- What you need to do -
After locating the line with "Click the Update template button", reproduce that line and every one following it exactly, up to the end of the entries.

Given records START

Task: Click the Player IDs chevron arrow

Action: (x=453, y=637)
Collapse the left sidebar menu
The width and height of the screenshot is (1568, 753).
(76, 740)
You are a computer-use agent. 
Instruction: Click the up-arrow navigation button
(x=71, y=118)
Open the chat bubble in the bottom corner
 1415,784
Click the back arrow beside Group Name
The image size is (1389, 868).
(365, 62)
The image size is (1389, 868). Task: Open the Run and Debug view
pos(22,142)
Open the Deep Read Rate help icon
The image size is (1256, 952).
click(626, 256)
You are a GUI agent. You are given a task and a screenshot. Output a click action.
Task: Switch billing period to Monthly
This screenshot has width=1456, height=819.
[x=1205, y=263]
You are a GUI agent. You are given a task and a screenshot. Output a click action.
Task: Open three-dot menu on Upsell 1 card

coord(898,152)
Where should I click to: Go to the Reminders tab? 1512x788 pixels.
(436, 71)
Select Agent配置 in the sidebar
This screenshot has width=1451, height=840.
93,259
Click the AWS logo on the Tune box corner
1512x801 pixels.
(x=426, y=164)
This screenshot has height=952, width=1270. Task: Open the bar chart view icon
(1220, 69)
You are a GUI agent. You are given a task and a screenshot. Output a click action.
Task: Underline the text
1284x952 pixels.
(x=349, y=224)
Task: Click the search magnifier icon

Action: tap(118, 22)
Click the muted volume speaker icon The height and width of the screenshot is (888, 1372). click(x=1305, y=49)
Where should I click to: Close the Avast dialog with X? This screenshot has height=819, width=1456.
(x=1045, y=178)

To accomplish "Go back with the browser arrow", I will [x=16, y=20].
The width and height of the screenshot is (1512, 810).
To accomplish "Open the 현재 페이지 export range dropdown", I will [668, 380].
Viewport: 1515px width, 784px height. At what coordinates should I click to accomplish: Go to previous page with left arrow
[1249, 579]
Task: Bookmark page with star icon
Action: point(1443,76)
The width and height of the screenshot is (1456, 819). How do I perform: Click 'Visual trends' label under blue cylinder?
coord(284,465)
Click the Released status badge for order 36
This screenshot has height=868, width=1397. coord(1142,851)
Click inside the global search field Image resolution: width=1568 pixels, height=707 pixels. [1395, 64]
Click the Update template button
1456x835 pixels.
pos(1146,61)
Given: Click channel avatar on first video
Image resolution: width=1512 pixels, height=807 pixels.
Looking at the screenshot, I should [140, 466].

Given records END

- Problem solution -
Click the Update template button
1456x835 pixels.
pos(1146,61)
Given: Click channel avatar on first video
Image resolution: width=1512 pixels, height=807 pixels.
Looking at the screenshot, I should [140, 466].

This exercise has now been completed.